Originally posted by MacStripey:On August 12 I will know then,as I take the MRI scans to the radiologist for talks then.
Originally posted by emiel:nice read Kirsten ..tommorow the next Chemo and then over two weeks a MRI scan to see if the Chemo does it's work ....so that would be very exciting moment....
Originally posted by MacStripey:Update via mobile from the couch at home.
First: Emiel, it is really good news hearing about your process. I know it is a hard time around the chemo, but you will do it. My fingers are crossed day bay day for you. You will make it. You are strong!! xxx
Here, I'm facing the aftermath of the radiotherapy.

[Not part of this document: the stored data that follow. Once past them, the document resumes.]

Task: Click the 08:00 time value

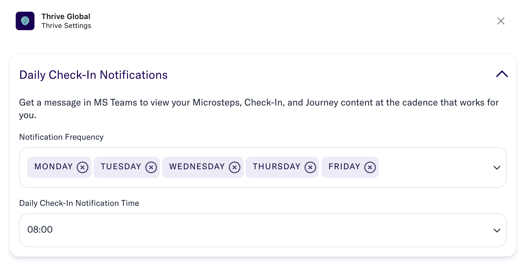Action: tap(40, 230)
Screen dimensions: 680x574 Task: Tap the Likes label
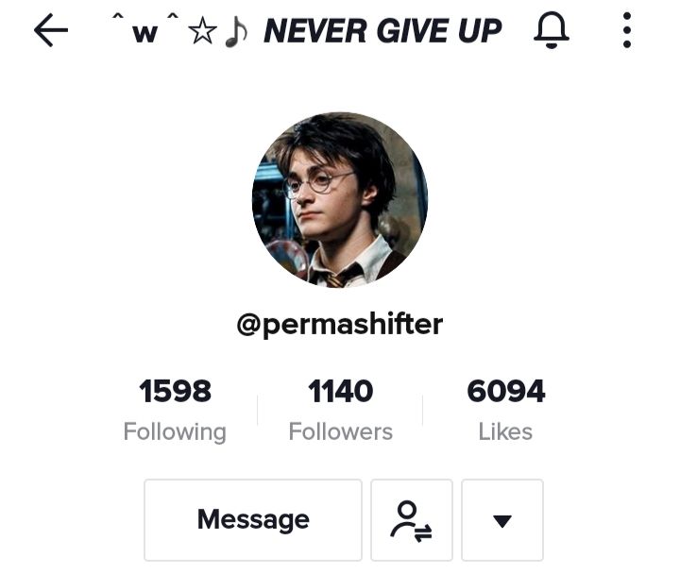click(505, 431)
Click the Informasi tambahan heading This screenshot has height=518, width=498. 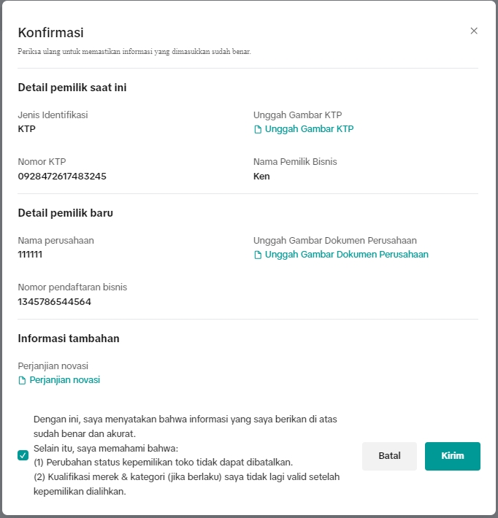pos(69,339)
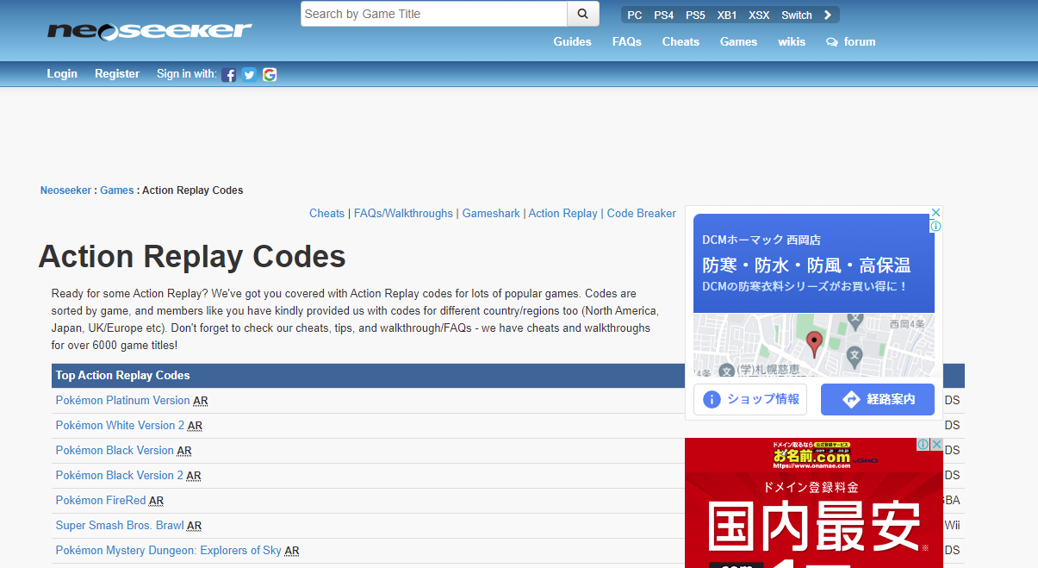
Task: Focus the Search by Game Title field
Action: click(x=433, y=14)
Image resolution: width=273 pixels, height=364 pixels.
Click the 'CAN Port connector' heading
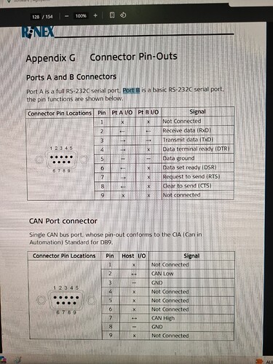63,221
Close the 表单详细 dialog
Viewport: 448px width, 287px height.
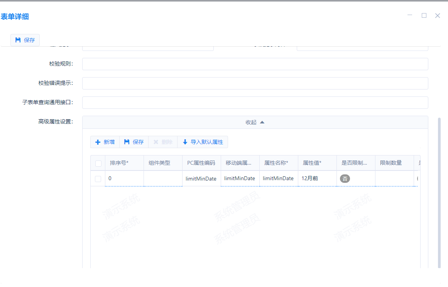coord(437,15)
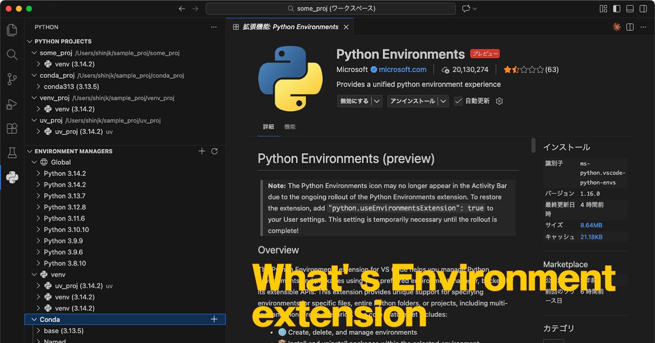
Task: Click the Explorer icon in Activity Bar
Action: pyautogui.click(x=11, y=30)
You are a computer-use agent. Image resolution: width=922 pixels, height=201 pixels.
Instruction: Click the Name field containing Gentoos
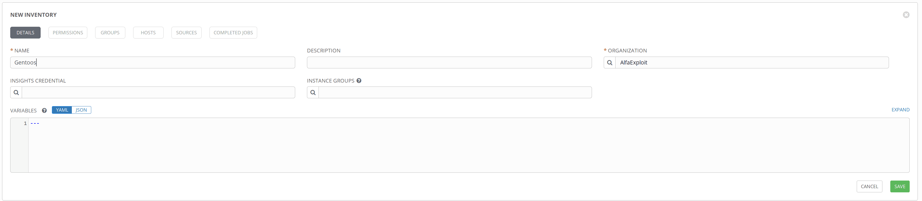[x=152, y=63]
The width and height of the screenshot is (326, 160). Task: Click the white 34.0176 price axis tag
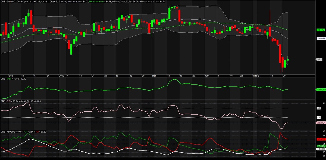click(321, 39)
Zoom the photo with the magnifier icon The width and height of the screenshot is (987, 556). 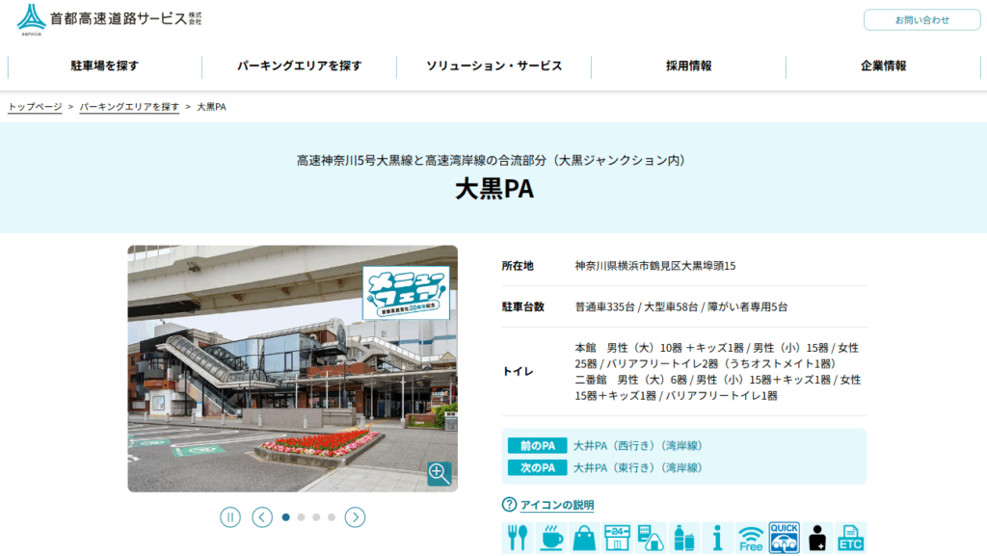[439, 472]
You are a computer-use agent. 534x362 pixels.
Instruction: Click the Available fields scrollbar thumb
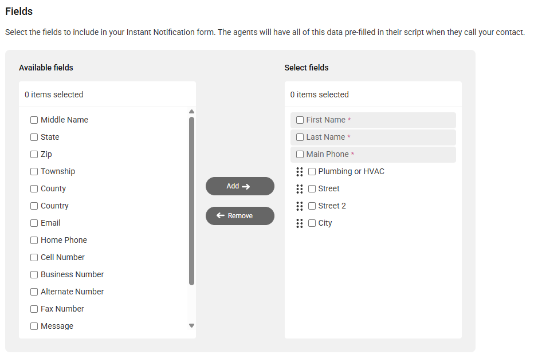(x=191, y=201)
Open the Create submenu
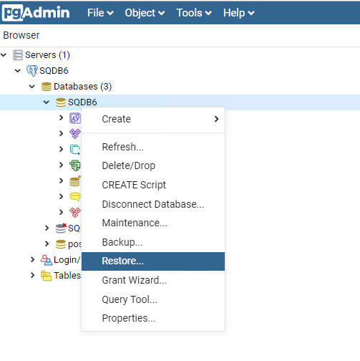The width and height of the screenshot is (360, 361). pos(153,119)
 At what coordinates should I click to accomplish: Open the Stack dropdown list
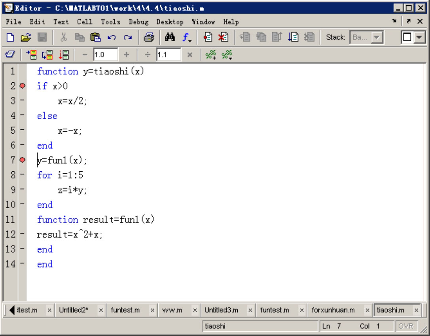click(x=377, y=38)
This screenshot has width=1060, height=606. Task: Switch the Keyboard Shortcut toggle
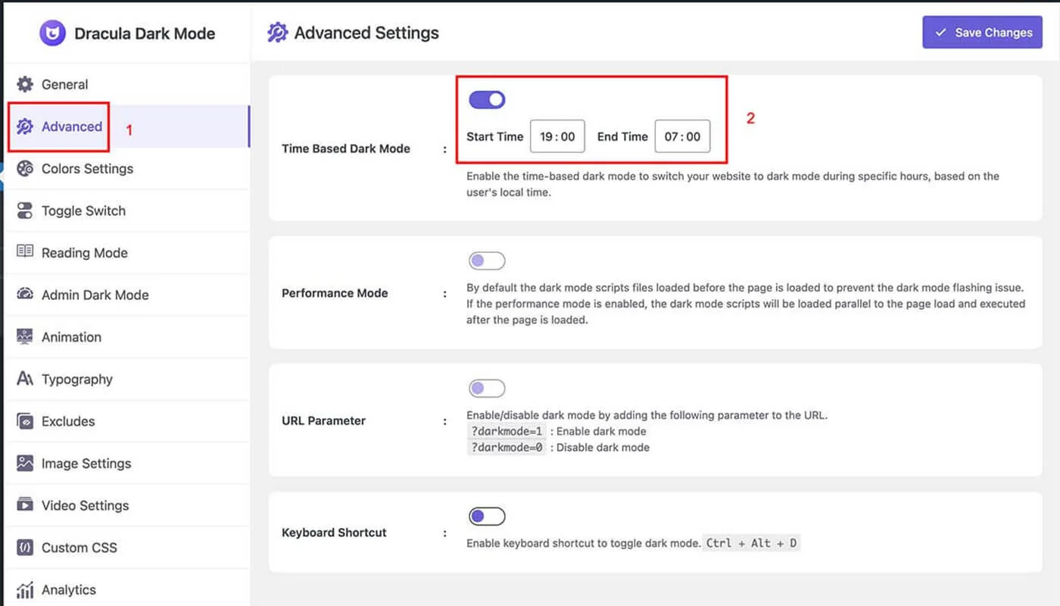click(487, 517)
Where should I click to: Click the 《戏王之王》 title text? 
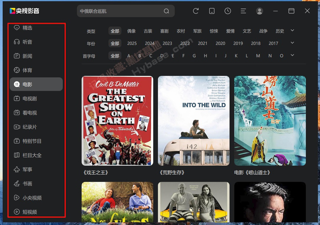(95, 172)
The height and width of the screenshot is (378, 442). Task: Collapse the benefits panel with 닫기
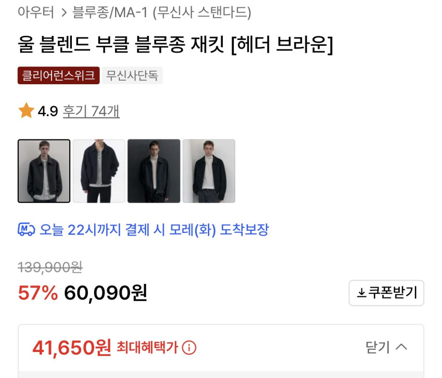click(x=386, y=347)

I will never in my life say it is easy going,like I thought before it would be,remember, Olof? I was wrong.
My body is back down to zero,the walk from bed to bathroom and back is all I can do at the moment. Weakness, nausea, sick in the stomach, heart out of rhythm, the reducing of the high cortison medicine causes incredible physical pain in bones and muscles as side effects - every day something else. While during the actual radiotherapy sessions my cut-short hair from the July surgery finally began to grow again, it now starts to get off here and there where the radiation hit my skin,it seems. wth.

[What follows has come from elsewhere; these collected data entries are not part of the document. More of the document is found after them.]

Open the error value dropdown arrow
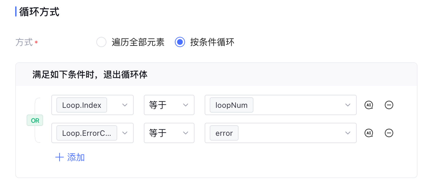The width and height of the screenshot is (434, 187). pyautogui.click(x=347, y=133)
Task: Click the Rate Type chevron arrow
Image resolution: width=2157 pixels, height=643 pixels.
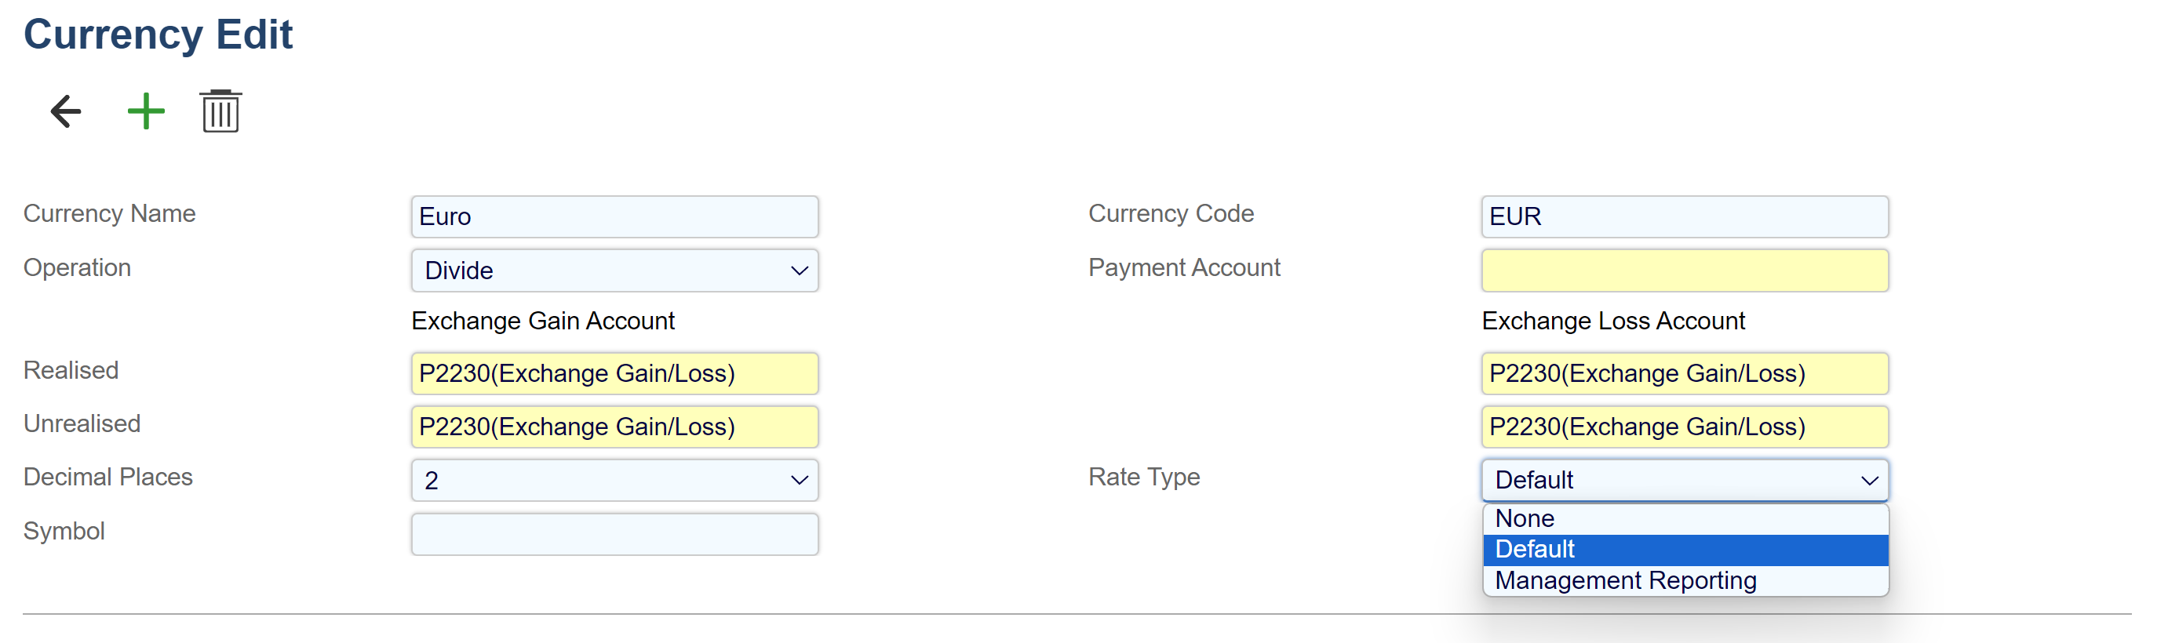Action: pos(1869,481)
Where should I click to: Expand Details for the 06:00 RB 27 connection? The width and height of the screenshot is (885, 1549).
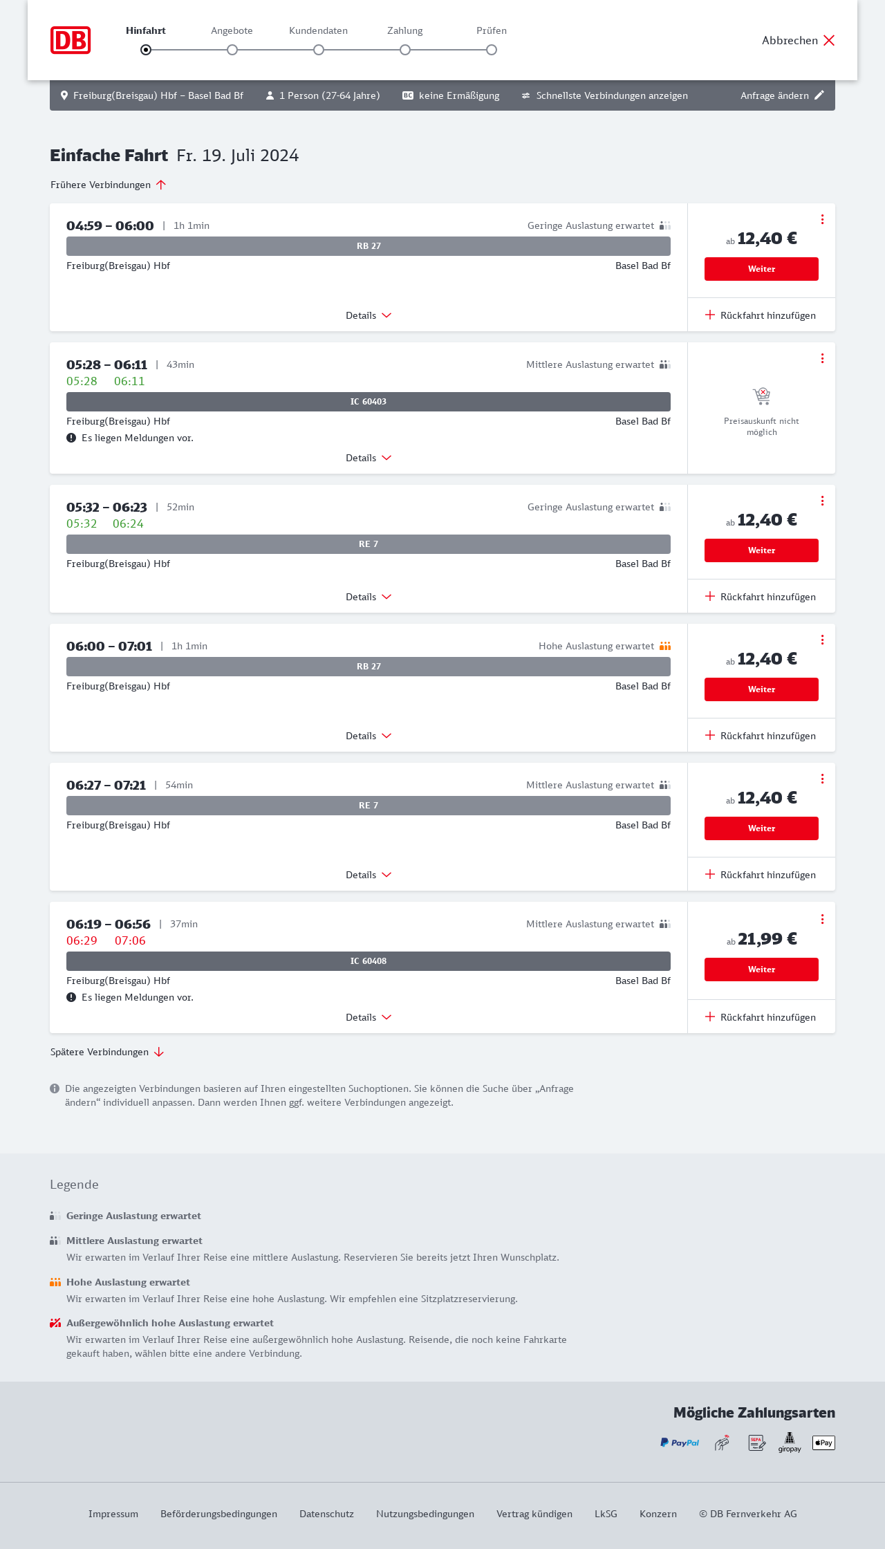[369, 736]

Complaining, me? Well yes...for a change.
The plan given from the doctors: blood tests every 4 weeks (right now,only slight disorder in liver,said to be expected due to radiation effects).
The next 6 weeks the radiation will still work on my whole system,so physical standstill for me,laying down completely. After that,trying to get on my feet again. Hah,watch out,world.
On August 5, first MRI scan of my brain to check if the radiotherapy will have had any effect on the remaining tumor. If it will have, I will have one of the happiest moments of my life. If not - that thought is no option. On August 12 I will know then,as I take the MRI scans to the radiologist for talks then.
"short update" again :-)
Love you, guys <3
ps: for the insiders,my personalized plate was finally put up at the S04 arena. My dad went and saw it for me. U2 and my name now part of the holy temple ;-)
pps: Dortmund will beat Bayern, hear my words :-D
ppps: the day after radiotherapy ended, May 3, I lay on the couch and realization hit me that I had made it through it all for good, and I felt a sudden urge to celebrate, and I put in my earplugs and turned on my iPod,something I hardly do since surgery in January as my head still gets irritated by any rounds, and... I turned on the bootleg of Brussels 2010-09-23, my final U2 show, and I listened to the whole show, I went back there completely and it got me right away and for the first time since I went to hospital in January I allowed myself to get weak enough to let go and I cried like a babyI did and Sh admit it shook me to the bone, but it was pure joy and love and happiness and THAT is what U2 do :-) happy happy old fat lady over here. Had to share :-) thanks U2 <3
sorry for any typo or mis-spelling. I have the excuse of a disabled idiot
Originally posted by emiel:well this is what i did when i heard i have Cancer ....i put it in a invisible suitcase put it next to me.... and decided to leave the cancer
in de suitcase and go on with the life i have now!!! that's why i stay so positive ...i just want to WALK ON the time that is stil there ! we just don't know when it ends ...my other point is and some people think it's wierd ..i am not afraid to die ..when it's my time i got to go...end of the story...it sounds heard for some others but that is how i think ..when they can not help me anymore it will take me a view months but when it works it could be 2 years and the nurse yesterday said to me it could be 5 or more ...we will see what the future brings ... i life right now and i feel pretty good but every day is different ....this is what i got to do i leave the suitcase all behind..and walk on!